■ ITEMS

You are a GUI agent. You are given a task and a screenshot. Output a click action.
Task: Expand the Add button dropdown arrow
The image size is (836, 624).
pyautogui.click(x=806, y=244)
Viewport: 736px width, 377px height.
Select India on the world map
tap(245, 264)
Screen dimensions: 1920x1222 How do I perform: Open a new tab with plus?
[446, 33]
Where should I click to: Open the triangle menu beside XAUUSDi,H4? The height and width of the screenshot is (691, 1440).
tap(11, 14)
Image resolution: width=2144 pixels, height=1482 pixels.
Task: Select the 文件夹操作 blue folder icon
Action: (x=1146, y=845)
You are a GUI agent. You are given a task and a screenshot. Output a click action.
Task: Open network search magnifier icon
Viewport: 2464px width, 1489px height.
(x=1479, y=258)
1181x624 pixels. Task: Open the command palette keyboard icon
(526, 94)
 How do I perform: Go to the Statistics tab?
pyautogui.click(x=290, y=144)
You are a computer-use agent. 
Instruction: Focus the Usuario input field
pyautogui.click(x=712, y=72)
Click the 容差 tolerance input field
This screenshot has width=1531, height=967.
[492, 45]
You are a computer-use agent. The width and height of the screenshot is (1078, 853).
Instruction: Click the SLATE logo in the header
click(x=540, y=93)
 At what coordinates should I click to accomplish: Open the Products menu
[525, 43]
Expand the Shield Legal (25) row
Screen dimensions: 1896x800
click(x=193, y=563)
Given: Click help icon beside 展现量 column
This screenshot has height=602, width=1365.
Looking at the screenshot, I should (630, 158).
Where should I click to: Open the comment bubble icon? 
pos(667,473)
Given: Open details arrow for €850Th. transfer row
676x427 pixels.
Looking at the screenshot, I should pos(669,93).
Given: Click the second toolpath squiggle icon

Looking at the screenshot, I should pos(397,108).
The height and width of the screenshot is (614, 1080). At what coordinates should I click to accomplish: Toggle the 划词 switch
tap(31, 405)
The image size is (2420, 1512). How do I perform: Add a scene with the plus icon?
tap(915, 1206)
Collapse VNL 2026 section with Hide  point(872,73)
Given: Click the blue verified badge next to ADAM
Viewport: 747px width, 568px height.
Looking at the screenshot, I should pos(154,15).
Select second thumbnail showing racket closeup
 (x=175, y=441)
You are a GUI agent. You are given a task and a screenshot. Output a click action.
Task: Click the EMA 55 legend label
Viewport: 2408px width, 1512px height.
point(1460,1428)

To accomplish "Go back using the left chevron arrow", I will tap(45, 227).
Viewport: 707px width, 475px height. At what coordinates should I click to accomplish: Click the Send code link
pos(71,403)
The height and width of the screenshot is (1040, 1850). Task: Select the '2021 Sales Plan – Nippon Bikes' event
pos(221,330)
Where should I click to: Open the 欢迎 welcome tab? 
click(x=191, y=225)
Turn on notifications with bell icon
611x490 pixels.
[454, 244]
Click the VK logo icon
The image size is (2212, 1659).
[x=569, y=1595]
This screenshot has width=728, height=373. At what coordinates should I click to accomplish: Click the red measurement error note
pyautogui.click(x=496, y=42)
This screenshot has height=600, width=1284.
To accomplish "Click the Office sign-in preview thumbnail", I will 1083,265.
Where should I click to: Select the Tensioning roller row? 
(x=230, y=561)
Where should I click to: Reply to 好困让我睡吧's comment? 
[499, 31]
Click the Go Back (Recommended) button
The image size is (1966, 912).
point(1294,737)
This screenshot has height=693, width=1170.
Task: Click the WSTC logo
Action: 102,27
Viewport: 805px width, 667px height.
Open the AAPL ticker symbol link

■ REQUIREMENT
Copy the lines above again word for word.

■ ANSWER TO THE EXERCISE
You are a GUI agent. You are given a task and a screenshot. Output a click action.
Task: Expand the Add button dropdown arrow
The image size is (836, 624).
pyautogui.click(x=806, y=244)
Viewport: 736px width, 377px height.
Select India on the world map
tap(245, 264)
Screen dimensions: 1920x1222 How do I perform: Open a new tab with plus?
[446, 33]
Where should I click to: Open the triangle menu beside XAUUSDi,H4? The height and width of the screenshot is (691, 1440).
tap(11, 14)
Image resolution: width=2144 pixels, height=1482 pixels.
Task: Select the 文件夹操作 blue folder icon
Action: (x=1146, y=845)
You are a GUI agent. You are given a task and a screenshot. Output a click action.
Task: Open network search magnifier icon
Viewport: 2464px width, 1489px height.
(x=1479, y=258)
1181x624 pixels. Task: Open the command palette keyboard icon
(526, 94)
 How do I perform: Go to the Statistics tab?
pyautogui.click(x=290, y=144)
You are a computer-use agent. 
Instruction: Focus the Usuario input field
pyautogui.click(x=712, y=72)
Click the 容差 tolerance input field
This screenshot has width=1531, height=967.
[492, 45]
You are a computer-use agent. The width and height of the screenshot is (1078, 853).
Instruction: Click the SLATE logo in the header
click(x=540, y=93)
 At what coordinates should I click to accomplish: Open the Products menu
[525, 43]
Expand the Shield Legal (25) row
Screen dimensions: 1896x800
click(x=193, y=563)
Given: Click help icon beside 展现量 column
This screenshot has height=602, width=1365.
Looking at the screenshot, I should (630, 158).
Where should I click to: Open the comment bubble icon? 
pos(667,473)
Given: Open details arrow for €850Th. transfer row
676x427 pixels.
Looking at the screenshot, I should pos(669,93).
Given: Click the second toolpath squiggle icon

Looking at the screenshot, I should pos(397,108).
The height and width of the screenshot is (614, 1080). At what coordinates should I click to accomplish: Toggle the 划词 switch
tap(31, 405)
The image size is (2420, 1512). How do I perform: Add a scene with the plus icon?
tap(915, 1206)
Collapse VNL 2026 section with Hide  point(872,73)
Given: Click the blue verified badge next to ADAM
Viewport: 747px width, 568px height.
Looking at the screenshot, I should pos(154,15).
Select second thumbnail showing racket closeup
 (x=175, y=441)
You are a GUI agent. You are given a task and a screenshot. Output a click action.
Task: Click the EMA 55 legend label
Viewport: 2408px width, 1512px height.
point(1460,1428)

To accomplish "Go back using the left chevron arrow", I will tap(45, 227).
Viewport: 707px width, 475px height. At what coordinates should I click to accomplish: Click the Send code link
pos(71,403)
The height and width of the screenshot is (1040, 1850). Task: Select the '2021 Sales Plan – Nippon Bikes' event
pos(221,330)
Where should I click to: Open the 欢迎 welcome tab? 
click(x=191, y=225)
Turn on notifications with bell icon
611x490 pixels.
[454, 244]
Click the VK logo icon
The image size is (2212, 1659).
[x=569, y=1595]
This screenshot has width=728, height=373. At what coordinates should I click to accomplish: Click the red measurement error note
pyautogui.click(x=496, y=42)
This screenshot has height=600, width=1284.
To accomplish "Click the Office sign-in preview thumbnail", I will 1083,265.
Where should I click to: Select the Tensioning roller row? 
(x=230, y=561)
Where should I click to: Reply to 好困让我睡吧's comment? 
[499, 31]
Click the Go Back (Recommended) button
The image size is (1966, 912).
point(1294,737)
This screenshot has height=693, width=1170.
Task: Click the WSTC logo
Action: 102,27
Viewport: 805px width, 667px height.
Open the AAPL ticker symbol link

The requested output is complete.